Recently my 6 yr old male has been doing something different (for him anyway) and I am wondering if it is typical or if he is just loony. Until recently he was the second-in-command to my other old-man cockatiel (who by the way never did this behavior himself). Since the older bird passed away a month ago, Greyson is now happy to be the alpha bird (of a very very small kingdom of just him, me and my husband). 

In this behavior he sortof "air pecks" like a woodpecker pecking imaginary wood. or maybe like the head motions of a guitar player from one of the 80's "hair bands". Now he has gone on to make a sound too, a very strong exhale with each "peck". Not a hiss, almost like "ah ah ah" with no vocalization.
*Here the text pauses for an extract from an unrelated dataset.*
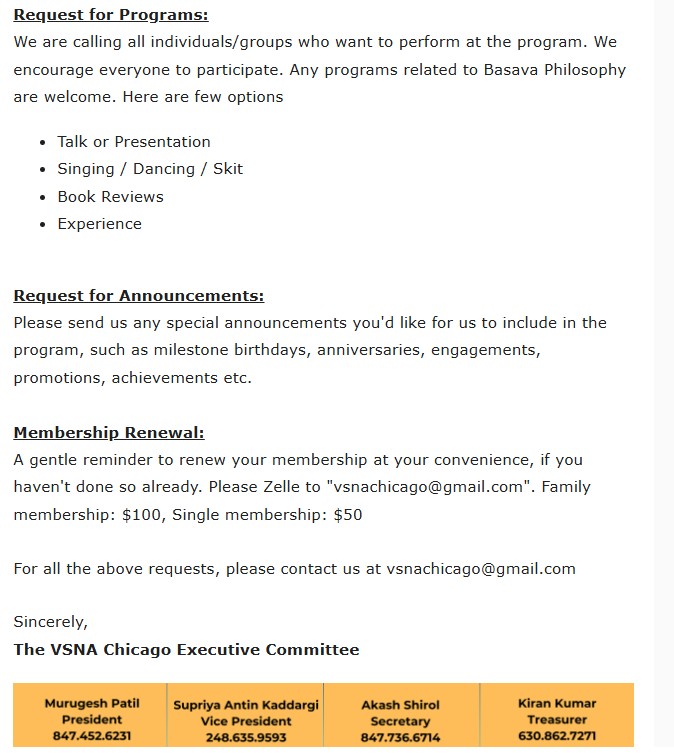Click Akash Shirol's name in the banner
Screen dimensions: 674x753
[400, 705]
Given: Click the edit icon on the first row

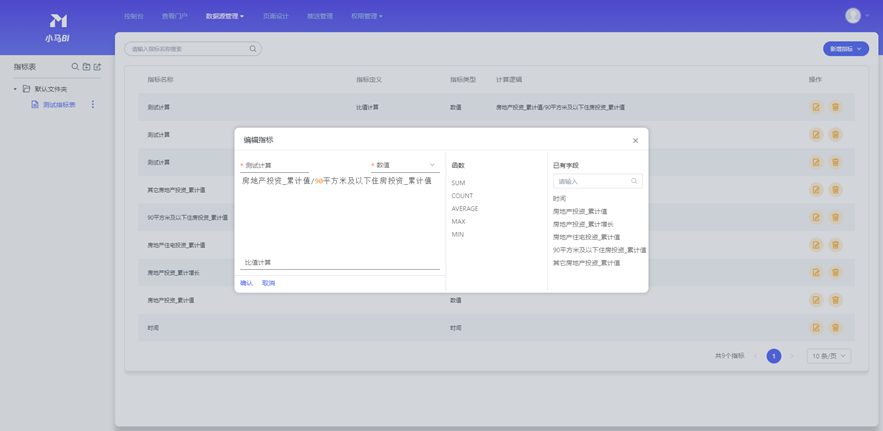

Any comments, besides how adorable?

Sue


----------



## xxxSpikexxx (Jul 30, 2007)

Spike does that aswell, I think it is really funny. I have heard it is a way of saying this is mine. Spike does it to my hand when Iam typing on HIS keyboard


----------



## sweetrsue (Jul 8, 2008)

That is very common Male behavior. Most of my males do it. Some will find something to drum on. a particular favorite seems to be a food dish. I think it resonates. He's just proclaiming his manliness and staking out his territory.


----------



## Bea (Jul 26, 2007)

I like to picture the boys thinking "i'm the man, i'm the man" when they do that.  Looks to me like it would scramble their brains...silly boys!


----------



## hevmort (Nov 15, 2008)

My new bird, Snowy has just been going it to Sheila, he looks really funny when he does it, but sheila just ignores him.


----------



## Tike2 (Jun 16, 2008)

Both Tiki and Torch drum their beaks from time to time. Kind of cute I think..


----------



## Renae (Feb 9, 2008)

Their food dish is a good one for doing it on.

My males ALL do it, so when they're doing it at the same time, god that's some real drumming they've got going. Sometimes I wonder if they're trying to start their own band.


----------



## sweetrsue (Jul 8, 2008)

When mine do it I always say "Who is it?" I'm hoping one of them will pick it up.


----------